Dies bedeutet, dass wir gerade im Bereich der Staaten deutliche Abweichungen gegen den Vergleichsindex fahren und Teile gar nicht investieren. Auf der Unternehmensseite liegt für uns der Fokus auf der Vermeidung von Ausfällen. Daher ist diese Beimischung sehr granular und über eine deutlich größere Anzahl an Emittenten und Branchen gestreut.
Sie managen auch den im BayernInvest ESG Global Bond
Opportunities Fonds. Wie zahlt sich Ihr Investmentansatz für diesen global
anlegenden Anleihefonds konkret aus?
Unser
Ansatz basiert auf hoher Flexibilität – sowohl bei der regionalen Allokation
als auch bei Währungen und Duration. So konnten wir etwa den US-Dollar-Anteil
im Portfolio von 65 auf 35 Prozent reduzieren. Auch bei der Duration haben wir
aktiv gesteuert. Das Ergebnis: eine Outperformance von 450 Basispunkten
gegenüber dem Vergleichsindex – in einem sehr anspruchsvollen Marktumfeld.
Unser Ziel ist es, echten Mehrwert zu schaffen – und das ist uns auch in diesem
Jahr wieder gelungen.
Wie ist der BayernInvest ESG Global Bond Opportunities Fonds
derzeit positioniert – eher offensiv oder defensiv?
Wir fahren eine
opportunistisch-offensive Strategie, allerdings nicht über übermäßige Risiken
auf der Spreadseite. Unsere Stärke liegt in der aktiven Steuerung von
Währungsgewichtungen und Duration. Das Portfolio weist ein Marktbeta von etwa
0,5 auf – also eine moderate Marktsensitivität. Dennoch generieren wir über
gezielte Alpha-Komponenten einen stabilen Mehrwert gegenüber dem globalen
Rentenmarkt.
Was bedeutet das für die Allokation?
Wir haben die
Unternehmensanleihequote reduziert, um Liquidität für künftige
Spread-Ausweitungen vorzuhalten.
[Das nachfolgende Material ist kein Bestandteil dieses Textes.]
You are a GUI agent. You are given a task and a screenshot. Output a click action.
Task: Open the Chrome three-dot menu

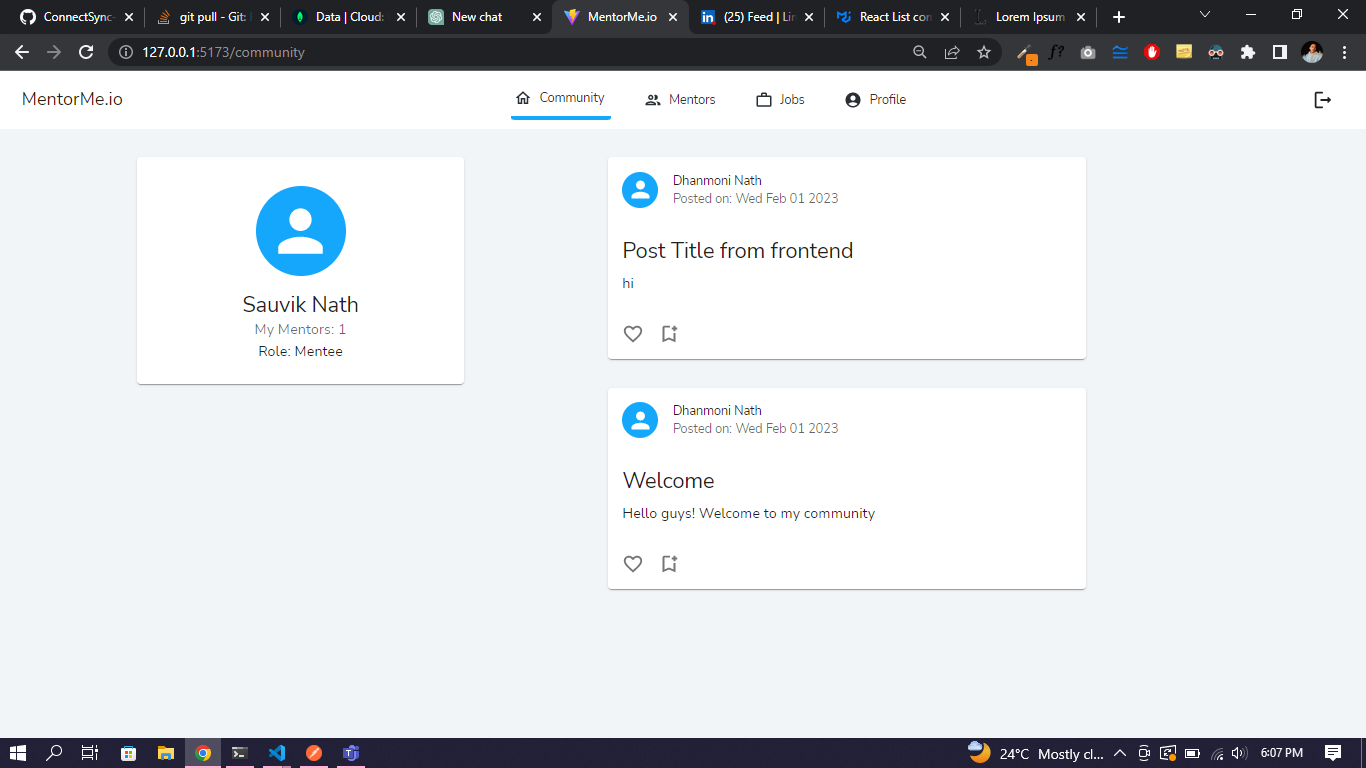(x=1344, y=52)
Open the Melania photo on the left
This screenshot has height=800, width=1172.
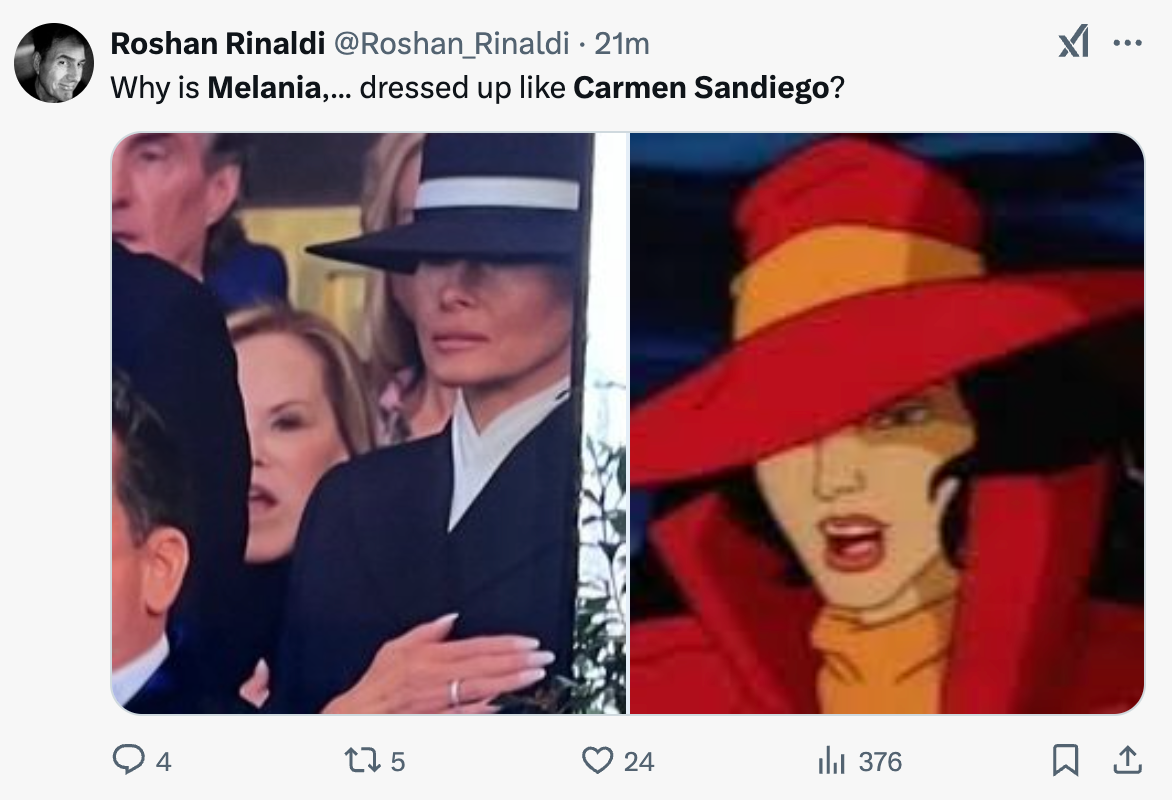370,425
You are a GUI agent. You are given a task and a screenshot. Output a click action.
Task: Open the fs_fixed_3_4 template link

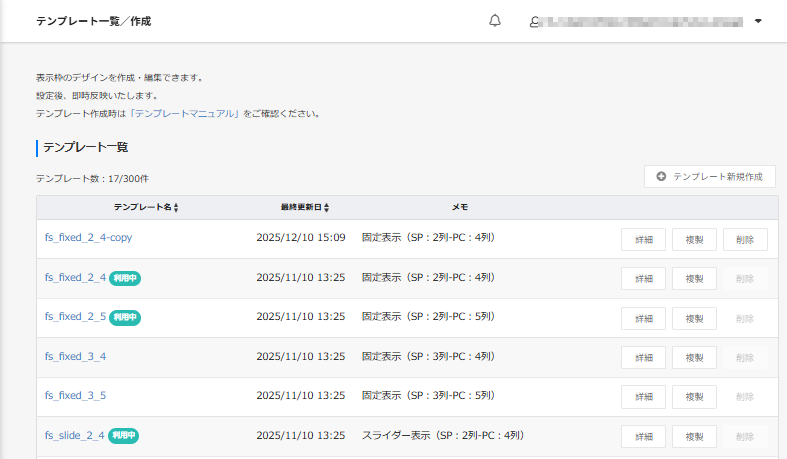click(75, 356)
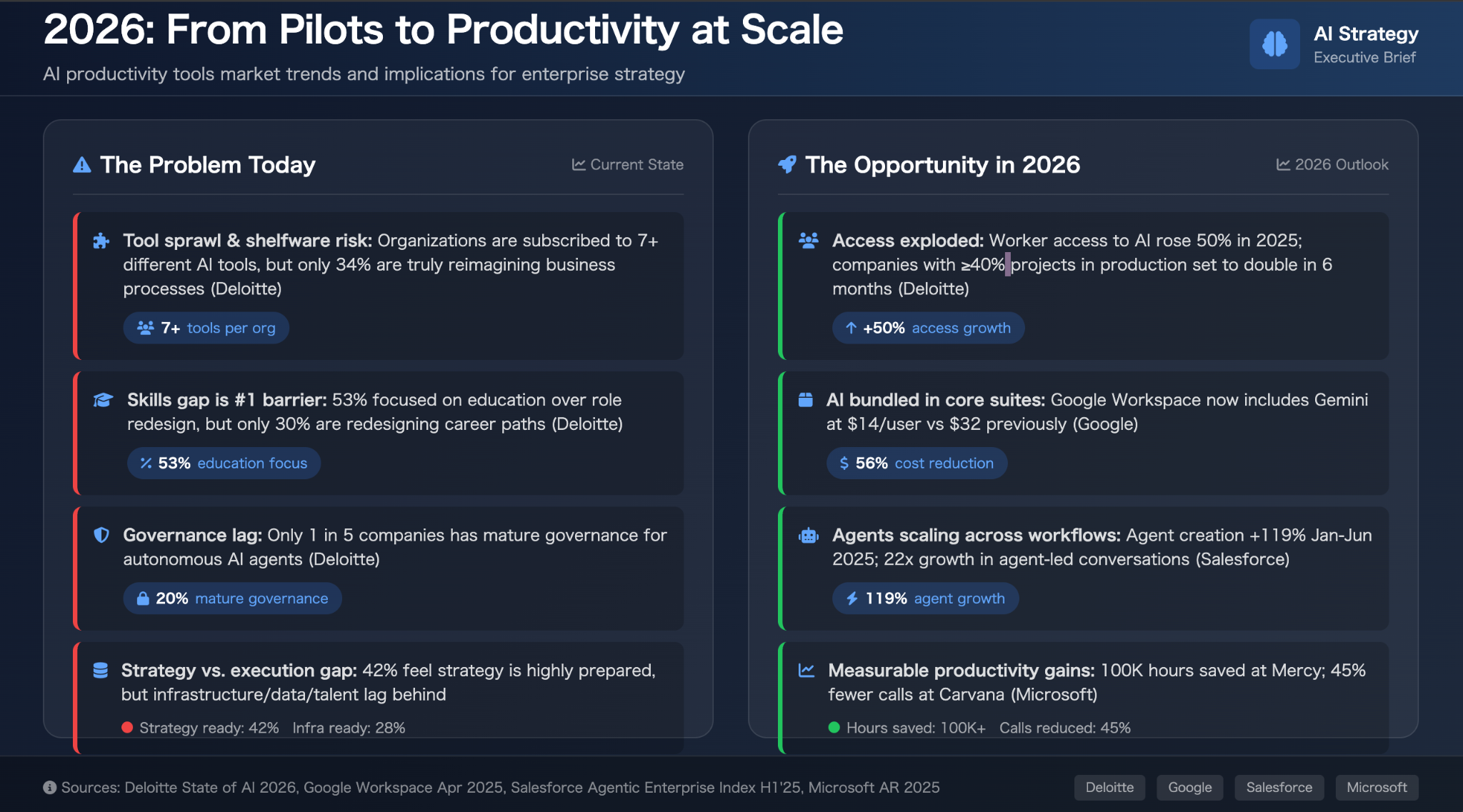Click the warning triangle icon by The Problem Today
This screenshot has width=1463, height=812.
point(82,165)
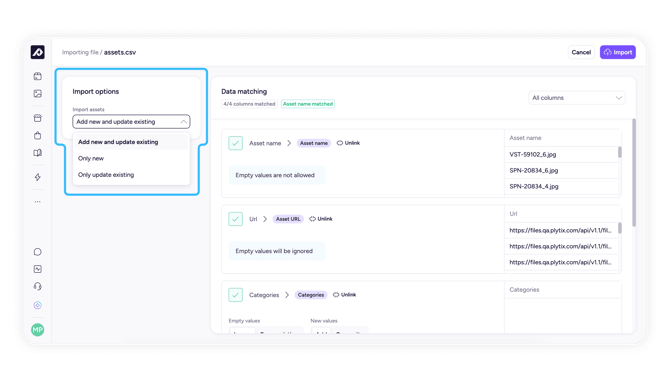Uncheck the Asset name column checkbox

[235, 143]
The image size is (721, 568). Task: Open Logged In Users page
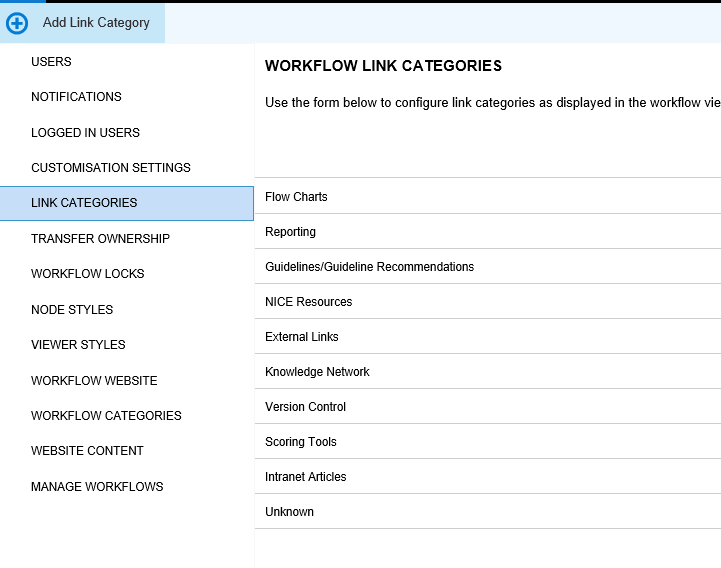[x=85, y=133]
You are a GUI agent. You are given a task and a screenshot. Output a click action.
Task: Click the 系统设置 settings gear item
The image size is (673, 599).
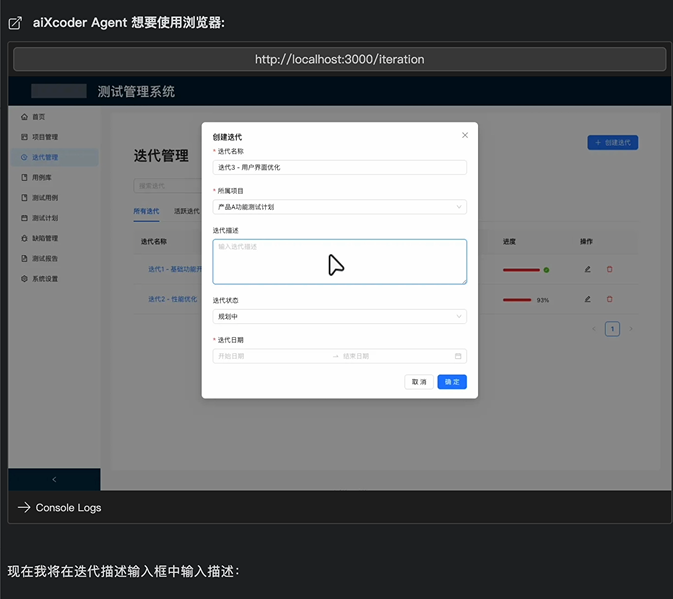pyautogui.click(x=44, y=278)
Gleichzeitig nutzen wir gezielt Chancen in
Ländern mit solider Haushaltsführung wie Chile oder Südkorea. Auch
geopolitische Risiken fließen in unsere Entscheidungen ein – etwa durch eine
vorsichtige Positionierung gegenüber dem Baltikum. Wir suchen gezielt nach
Emittenten, die sich im sogenannten Maastricht-Quadranten bewegen – also mit
solider Verschuldung und Haushaltsdisziplin.
Wie erklären Sie die Performance-Unterschiede zwischen der
„hedged“ und „unhedged“-Variante des Fonds?
Viele Anleger vergleichen
uns mit vollständig währungsgesicherten Produkten. Dabei wird oft übersehen,
dass unsere unhedged-Variante in Stressphasen wie Corona oder der Ukraine-Krise
durch den starken US-Dollar einen erheblichen Diversifikationseffekt bietet. In
der Vergangenheit konnten wir in solchen Phasen bis zu zehn Prozentpunkte
Mehrwert gegenüber Euro-Staatsanleihen erzielen. Man „hedgt“ sich also, indem
man nicht hedgt.
Was dürfen Anleger langfristig an Rendite erwarten?
Historisch liegt die
durchschnittliche Rendite globaler Rentenindizes bei etwa 3,1 Prozent jährlich.
Unser Ziel ist es, durch aktives Management zusätzlich 200 bis 300 Basispunkte
Alpha pro Jahr zu erwirtschaften. In den vergangenen drei Jahren haben wir das
mit rund 400 Basispunkten pro Jahr sogar übertroffen.